» **Task details**: What is the number of lines in the records that contain "agent"? Give only that number.

» **Available records**:
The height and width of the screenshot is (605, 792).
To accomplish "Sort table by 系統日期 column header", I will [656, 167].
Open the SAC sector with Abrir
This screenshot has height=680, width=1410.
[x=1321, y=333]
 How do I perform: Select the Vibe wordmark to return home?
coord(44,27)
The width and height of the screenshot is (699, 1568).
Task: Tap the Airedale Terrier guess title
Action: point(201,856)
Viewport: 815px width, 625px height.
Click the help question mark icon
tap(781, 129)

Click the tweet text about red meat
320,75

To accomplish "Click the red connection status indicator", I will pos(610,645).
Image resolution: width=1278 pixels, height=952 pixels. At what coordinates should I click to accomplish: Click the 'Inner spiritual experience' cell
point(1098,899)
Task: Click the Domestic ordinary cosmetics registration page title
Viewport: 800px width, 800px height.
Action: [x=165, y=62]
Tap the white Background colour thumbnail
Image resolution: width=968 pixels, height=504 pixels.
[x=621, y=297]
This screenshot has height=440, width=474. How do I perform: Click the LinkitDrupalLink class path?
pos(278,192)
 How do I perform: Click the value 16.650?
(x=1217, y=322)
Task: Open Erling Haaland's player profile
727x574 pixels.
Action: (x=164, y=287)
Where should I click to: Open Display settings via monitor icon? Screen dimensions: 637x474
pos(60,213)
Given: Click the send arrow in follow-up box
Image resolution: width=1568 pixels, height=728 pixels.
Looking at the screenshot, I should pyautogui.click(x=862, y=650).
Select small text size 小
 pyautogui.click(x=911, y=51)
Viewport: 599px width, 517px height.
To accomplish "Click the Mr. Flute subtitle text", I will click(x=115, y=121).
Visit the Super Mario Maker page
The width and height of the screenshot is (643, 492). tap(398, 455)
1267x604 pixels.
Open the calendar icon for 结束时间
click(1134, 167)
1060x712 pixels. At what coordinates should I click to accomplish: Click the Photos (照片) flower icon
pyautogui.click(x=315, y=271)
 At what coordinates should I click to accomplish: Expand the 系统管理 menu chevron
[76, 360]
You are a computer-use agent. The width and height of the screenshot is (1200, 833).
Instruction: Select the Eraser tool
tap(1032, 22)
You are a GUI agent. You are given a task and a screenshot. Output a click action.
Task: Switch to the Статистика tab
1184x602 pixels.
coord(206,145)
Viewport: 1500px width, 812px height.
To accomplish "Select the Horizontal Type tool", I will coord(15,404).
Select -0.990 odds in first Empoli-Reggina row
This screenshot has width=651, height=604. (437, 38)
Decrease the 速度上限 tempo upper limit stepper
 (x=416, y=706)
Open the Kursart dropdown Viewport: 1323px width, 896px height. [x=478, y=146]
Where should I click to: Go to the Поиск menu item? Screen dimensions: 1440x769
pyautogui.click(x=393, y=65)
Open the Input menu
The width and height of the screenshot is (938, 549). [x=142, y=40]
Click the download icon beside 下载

» **Answer box**: 2